If self-deceit is the fatal flaw that brings down a plan, truth is the iron spine of a great plan. So it is critical that the planner helps the client understand the need to put ego aside, report all of the facts — good and bad — and start building for the future in the honesty of the here and now. For the plan to succeed, that honesty needs to be empathetic. I use the term “empathetic” mainly as an antonym to brutal. How many people do you know that pride themselves on being the messengers of “brutal honesty”? In my world, a lot of them (of course, it should be noted I work with lawyers). My take has always been that if you show me a room full of people that pride themselves on delivering brutal honesty, I will show you a room full of arrogant bullies. But, more important to this post, if the planner’s gig is brutal honesty, for most clients, the plan will suffer from the shaded truth at best, or creative facts at worst. Simply put, no one wants to be brutalized.
Instead, a plan thrives when the planner is focused on empathetic honesty.Remember, empathy is not sympathy. It is not a fact gathering pity party where the planner offers platitudes, excuses, and assurances of false hope. Instead, empathy is focused on understanding. In other words, great planners focus on not just gathering the facts but understanding why those are the facts. So the financial planner does not tell the client who has saved woefully little for retirement that (1) he or she has no chance to retire with anything other than a macaroni and cheese subsistence (brutal honesty), or that (2) everything will be alright (no honesty) but instead takes the time to understand why the person is in that situation, be it poor spending habits or bad luck. Either way, the planner can then build the best plan for the client to avoid a repeat of the choices that led to the current state.

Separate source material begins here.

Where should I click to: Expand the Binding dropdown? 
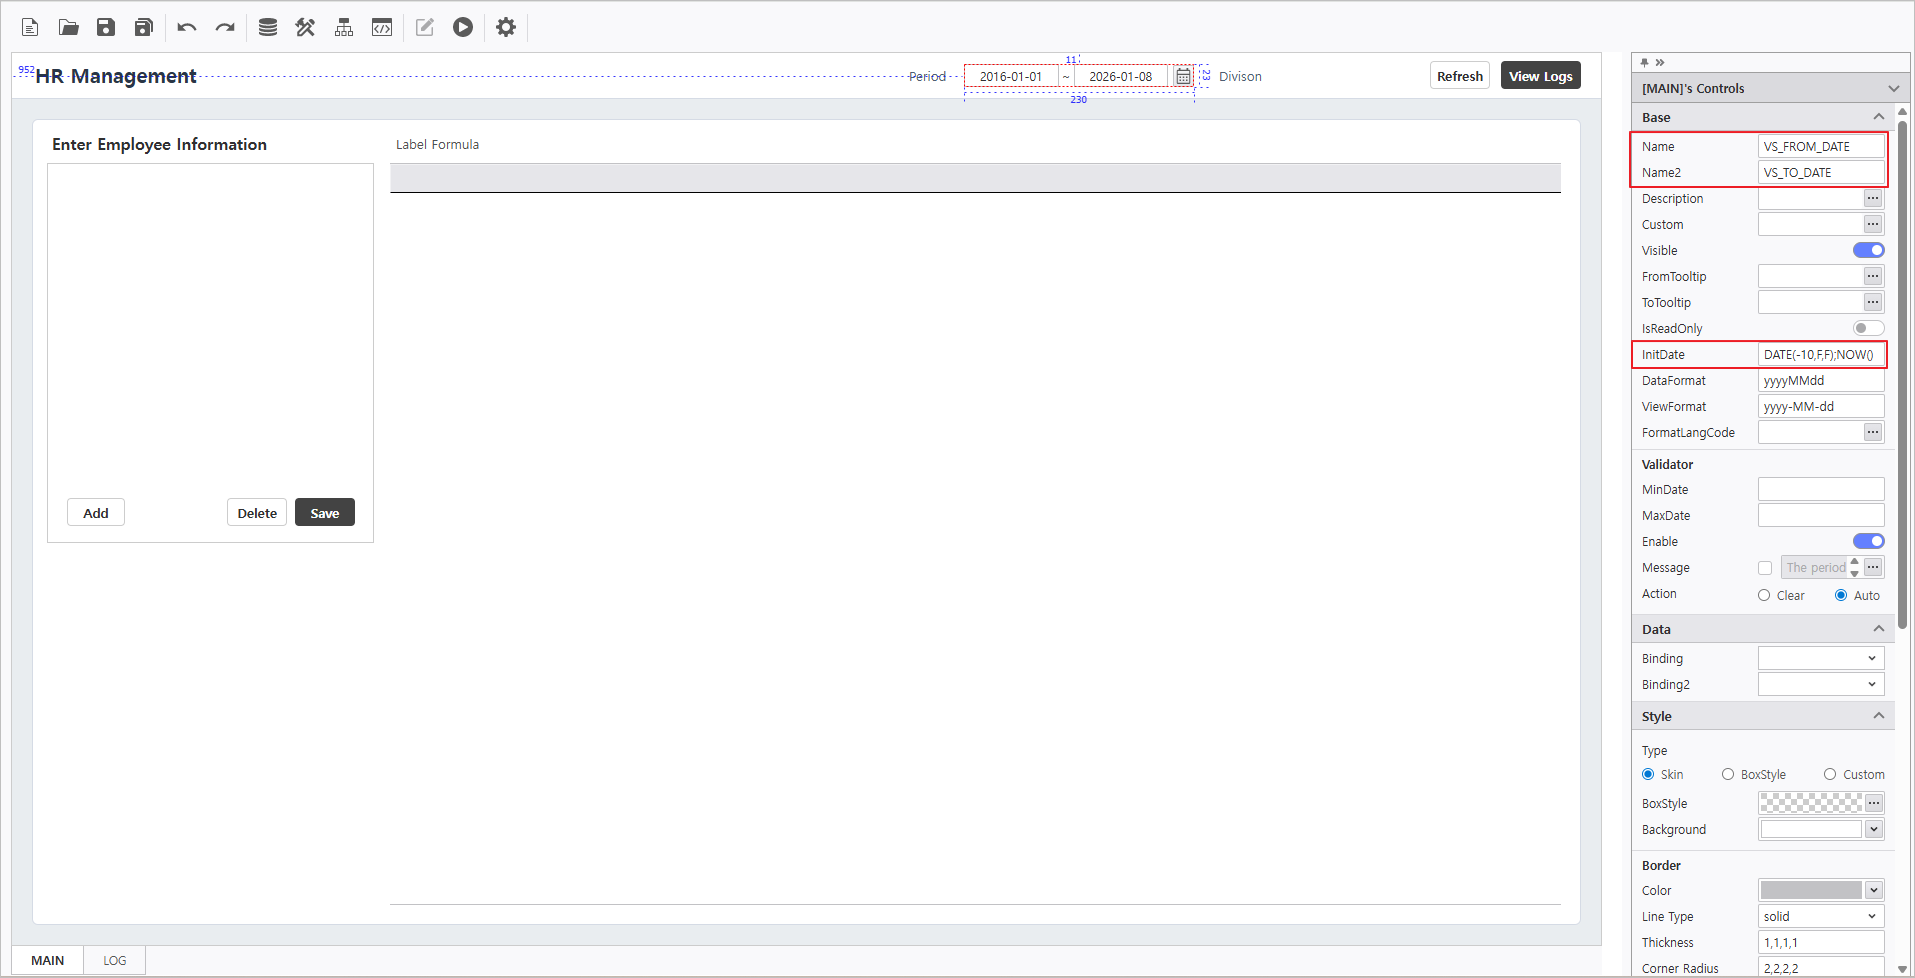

Or, if the client’s current leadership team is not up to par, the succession planner does not (1) ask the client “why do you hire idiots?” (brutal honesty), or (2) tell the client that the team will get better (no honesty), but instead focuses on why these people were hired and how they were developed so that the succession plan can fix the client’s talent acquisition process, talent development process or both.
Empathetic honesty is the foundation of a great plan: a focus of where the client is, how they got there, and what the client needs to start, stop, and continue doing to achieve the vision.